Milk Studios in Hollywood was in full 1980s mode Thursday night, complete with an arcade full of video games in one corner, the Bangles’ Susanna Hoffs on stage and a cadre of roller-skating models wheeling about in cat-print sweatshirts and tees, all in celebration of a five-way collaboration among the Rodarte label, artist Mari Eastman, Mastercard, Fred Segal and the art-meets-fashion platform Made (the last of which organized fashion shows in downtown L.A. in the summers of 2016 and 2017).
“It’s our version of a teenager’s bedroom from the ‘80s,” said Rodarte’s Kate Mulleavy, gesturing toward a candy-colored bedroom that dominated one side of the room, complete with lava lamps, throw pillows and ‘80s-era posters of Madonna and Prince. She added that Hoff’s presence at the event had its roots in her own teenage years. “The first mix tape I ever had included the Bangles, Bananarama and Kim Wilde.”
Despite the blast-from-the-past inspiration and a spun-sugar-sweet capsule collection that emblazons Rodarte’s “Radarte” T-shirts ($150) and sweatshirts ($280) with Eastman’s depictions of kittens and butterflies, the evening — and the multilayered partnership that gave rise to it — was all about the future.

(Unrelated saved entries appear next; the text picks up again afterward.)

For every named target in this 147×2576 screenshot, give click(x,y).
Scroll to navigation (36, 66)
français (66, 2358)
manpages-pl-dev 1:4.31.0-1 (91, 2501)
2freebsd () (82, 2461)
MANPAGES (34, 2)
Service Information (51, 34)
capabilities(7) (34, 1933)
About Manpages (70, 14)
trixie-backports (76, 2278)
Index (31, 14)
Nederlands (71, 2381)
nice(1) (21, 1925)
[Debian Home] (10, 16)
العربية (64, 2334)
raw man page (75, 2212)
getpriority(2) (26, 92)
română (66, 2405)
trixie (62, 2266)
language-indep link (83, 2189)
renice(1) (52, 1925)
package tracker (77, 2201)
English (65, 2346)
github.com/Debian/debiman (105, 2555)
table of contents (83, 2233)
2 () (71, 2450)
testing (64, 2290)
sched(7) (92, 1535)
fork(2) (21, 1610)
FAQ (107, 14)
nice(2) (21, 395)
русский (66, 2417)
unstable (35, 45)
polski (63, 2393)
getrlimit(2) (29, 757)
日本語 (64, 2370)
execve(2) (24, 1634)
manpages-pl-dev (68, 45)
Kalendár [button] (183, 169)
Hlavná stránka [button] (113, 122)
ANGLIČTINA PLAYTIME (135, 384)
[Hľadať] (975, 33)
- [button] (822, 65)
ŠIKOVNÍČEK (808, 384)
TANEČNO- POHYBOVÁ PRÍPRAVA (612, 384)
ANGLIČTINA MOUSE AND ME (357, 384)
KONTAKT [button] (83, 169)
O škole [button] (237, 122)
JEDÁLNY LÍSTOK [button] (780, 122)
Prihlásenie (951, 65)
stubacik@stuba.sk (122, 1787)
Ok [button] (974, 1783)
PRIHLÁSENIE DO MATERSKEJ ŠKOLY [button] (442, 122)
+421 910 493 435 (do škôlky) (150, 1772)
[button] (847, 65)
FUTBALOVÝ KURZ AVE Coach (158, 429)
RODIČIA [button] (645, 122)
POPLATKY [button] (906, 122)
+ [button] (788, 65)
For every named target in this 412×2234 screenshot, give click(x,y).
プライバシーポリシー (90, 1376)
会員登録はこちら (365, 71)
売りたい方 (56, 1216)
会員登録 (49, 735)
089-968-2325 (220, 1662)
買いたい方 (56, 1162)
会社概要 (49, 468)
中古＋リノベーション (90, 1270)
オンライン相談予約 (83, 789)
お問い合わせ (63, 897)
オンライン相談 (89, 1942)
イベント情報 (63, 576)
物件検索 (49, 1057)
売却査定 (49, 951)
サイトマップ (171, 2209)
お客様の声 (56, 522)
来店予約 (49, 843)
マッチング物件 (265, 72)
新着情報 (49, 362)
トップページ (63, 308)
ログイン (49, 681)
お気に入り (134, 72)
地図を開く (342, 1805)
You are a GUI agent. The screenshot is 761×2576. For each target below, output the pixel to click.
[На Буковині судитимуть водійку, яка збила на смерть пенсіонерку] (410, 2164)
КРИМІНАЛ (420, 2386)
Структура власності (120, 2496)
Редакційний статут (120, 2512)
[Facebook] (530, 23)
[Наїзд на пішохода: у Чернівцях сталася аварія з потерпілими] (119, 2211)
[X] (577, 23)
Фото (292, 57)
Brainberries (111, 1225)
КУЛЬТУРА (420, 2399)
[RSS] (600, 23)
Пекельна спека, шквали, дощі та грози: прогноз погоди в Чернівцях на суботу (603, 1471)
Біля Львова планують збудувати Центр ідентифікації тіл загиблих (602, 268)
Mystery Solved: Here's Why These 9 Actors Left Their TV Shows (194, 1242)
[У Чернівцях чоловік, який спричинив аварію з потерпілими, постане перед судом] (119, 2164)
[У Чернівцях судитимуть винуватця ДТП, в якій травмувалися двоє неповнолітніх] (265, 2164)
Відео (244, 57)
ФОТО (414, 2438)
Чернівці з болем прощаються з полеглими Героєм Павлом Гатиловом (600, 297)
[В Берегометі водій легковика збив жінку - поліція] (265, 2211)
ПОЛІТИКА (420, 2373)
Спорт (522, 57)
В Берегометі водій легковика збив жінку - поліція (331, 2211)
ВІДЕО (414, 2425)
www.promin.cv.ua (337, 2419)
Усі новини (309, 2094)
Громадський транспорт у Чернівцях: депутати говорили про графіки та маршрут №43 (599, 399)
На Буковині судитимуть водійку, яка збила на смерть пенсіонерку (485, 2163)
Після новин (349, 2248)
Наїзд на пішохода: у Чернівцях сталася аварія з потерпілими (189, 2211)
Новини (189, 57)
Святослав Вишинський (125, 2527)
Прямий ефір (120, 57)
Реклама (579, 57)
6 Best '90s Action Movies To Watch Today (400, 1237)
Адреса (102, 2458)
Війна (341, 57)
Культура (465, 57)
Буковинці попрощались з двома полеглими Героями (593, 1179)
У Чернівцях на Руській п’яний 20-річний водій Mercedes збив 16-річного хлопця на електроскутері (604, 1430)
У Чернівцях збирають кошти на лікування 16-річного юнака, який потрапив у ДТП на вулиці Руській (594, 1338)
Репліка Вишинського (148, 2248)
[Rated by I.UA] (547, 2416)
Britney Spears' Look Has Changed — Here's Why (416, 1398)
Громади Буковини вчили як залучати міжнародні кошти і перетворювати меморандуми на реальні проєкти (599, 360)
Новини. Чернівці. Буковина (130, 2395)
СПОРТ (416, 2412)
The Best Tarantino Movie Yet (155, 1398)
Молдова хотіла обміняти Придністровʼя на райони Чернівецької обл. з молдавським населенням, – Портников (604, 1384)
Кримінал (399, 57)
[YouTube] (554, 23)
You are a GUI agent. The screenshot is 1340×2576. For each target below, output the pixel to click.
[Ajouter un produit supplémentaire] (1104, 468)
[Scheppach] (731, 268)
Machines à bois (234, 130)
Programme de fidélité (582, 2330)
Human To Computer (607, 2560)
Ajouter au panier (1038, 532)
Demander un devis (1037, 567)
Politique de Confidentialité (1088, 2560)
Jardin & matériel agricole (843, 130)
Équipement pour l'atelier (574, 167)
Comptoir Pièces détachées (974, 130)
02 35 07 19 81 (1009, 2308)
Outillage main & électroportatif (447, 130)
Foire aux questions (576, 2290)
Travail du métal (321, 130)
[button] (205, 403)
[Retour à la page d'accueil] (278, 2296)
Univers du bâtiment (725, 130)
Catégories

One of those future-looking elements comes by way of the QR codes on each hangtag that, when scanned, reveals additional information about the garment at various steps in the production process (which, in this case, includes being made in Los Angeles).
This bit of technological wizardy was brought to the table by Mastercard and demonstrates how the fashion industry might be able to address increasing consumer demand for supply-chain transparency.
The five-piece Made X Rodarte capsule, which is available exclusively at Fred Segal Sunset (as well as through the retailer’s website) through Aug. 14, is also part of bricks-and-mortar retail’s efforts to move beyond the look and feel of traditional shopping.
“This is about marrying [the] digital [experience] to the retail experience in the minute,” said Fred Segal president John Frierson, who was on hand at the Thursday-night event. “That’s what retail is all about.”
Fred Segal is no stranger to experimenting with interactive retail technology; in April, a collaboration with Beams Couture and plastic-bag maker Ziploc used the Google Translate app on a smartphone — and Japanese-language posters scattered around Los Angeles — to unlock early access to some pieces.
Likewise, Rodarte’s Kate and Laura Mulleavy are enthusiastic serial collaborators, having partnered with the likes of size-inclusive label Universal Standard, Mattel (to dress Barbie), Coach and the Los Angeles Philharmonic (creating costumes for Mozart’s “Don Giovanni”).